Kenosis, katharsis, kairosis: a theory of literary affects

Russell, Keith January 1990 (has links)
Research Doctorate - Doctor of Philosophy (PhD) / This thesis explores theoretical aspects of the affective dimension of literature. Beginning with Aristotle's tying of katharsis to the drama, the pattern of affective relations is completed through the establishing of terms for each of the three broad traditional genres. These relations can be expressed in the ratio: as katharsis is to the genre of the dramatic, so kenosis is to the genre of the lyric, so kairosis is to the genre of the epic. Within each of these affective relations, further relations are determined for the identity structures within each genre. In defining these identity structures, the philosophical, theological, psychological and literary aspects of katharsis, kenosis and kairosis are explored.

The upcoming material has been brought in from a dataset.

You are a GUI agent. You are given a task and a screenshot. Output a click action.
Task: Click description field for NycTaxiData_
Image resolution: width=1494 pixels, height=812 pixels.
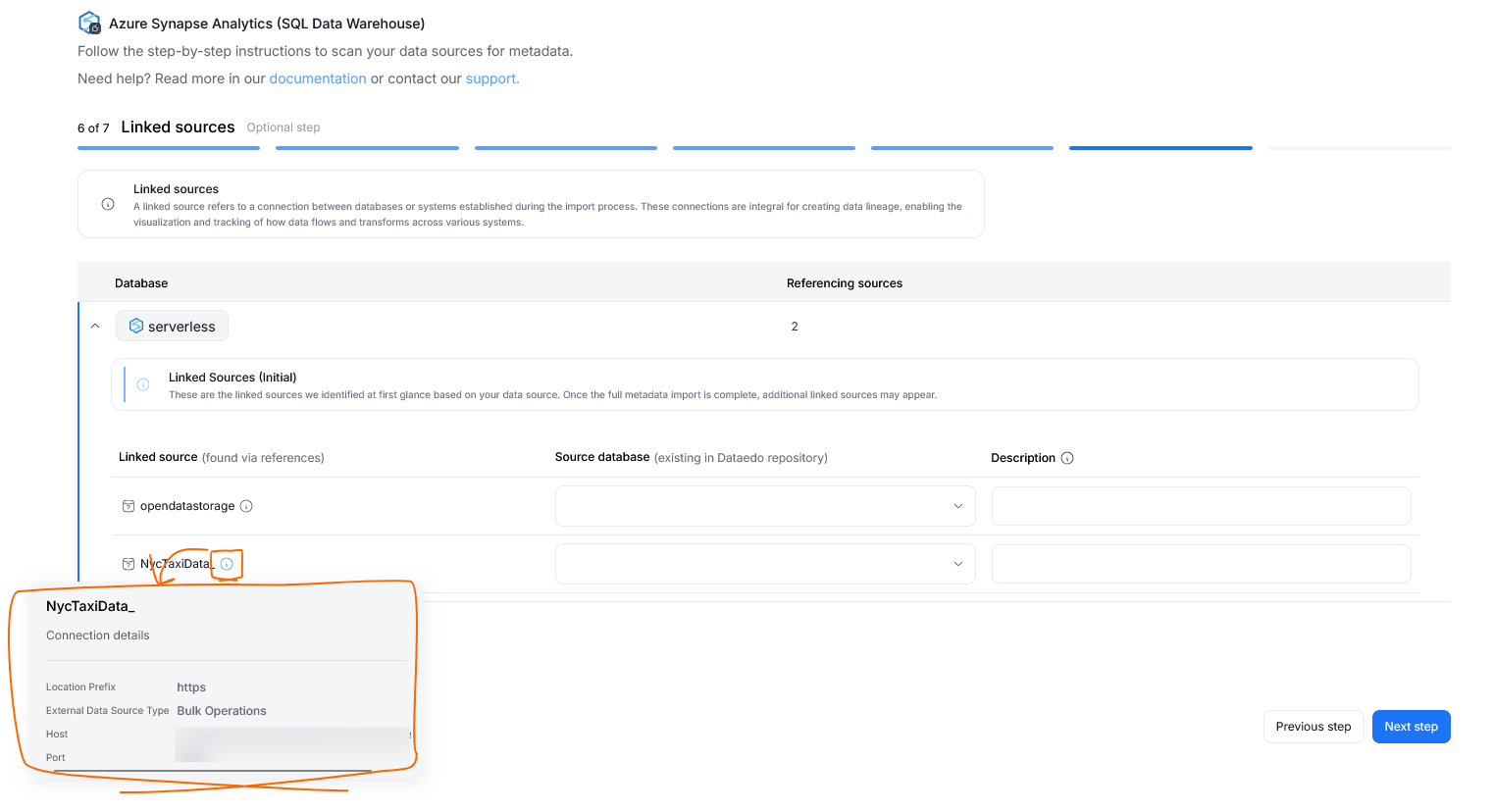[x=1201, y=564]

Of particular use in mapping these identity structures and literary affects were the philosophical theories of Aristotle, Kant, Hegel, Heidegger, Sartre, and Wittgenstein; the theological views of D.G. Dawe, John Macquarrie, Charles Pickstone, and Ernest F. Scott; the psychological theories of C.J. Jung, Jacques Lacan and Julia Kristeva; the literary theories of Mikel Dufrenne, Stanley Fish, Toshihiko and Toyo Izutsu, Hans Robert Jauss, W.R. Johnson, Frank Kermode, William Elford Rogers, and D.T. Suzuki; and the literary works of Homer, Shakespeare, George Herbert, S.T. Coleridge, Charles Baudelaire, Wallace Stevens, and James K. Baxter. Taking up Aristotle's project to grant cognitive value to the experience of art, this thesis argues for the centrality of identity structures within the dimension of the affective. The thesis further determines that literature's affective dimension is the domain within which aesthetic identity is established. Such imaginative identity structures amount to a cultural catalogue of identity possibilities. As the keepers of this catalogue, the three interpretive genres amount to a body of affective knowledge that is its own dimension.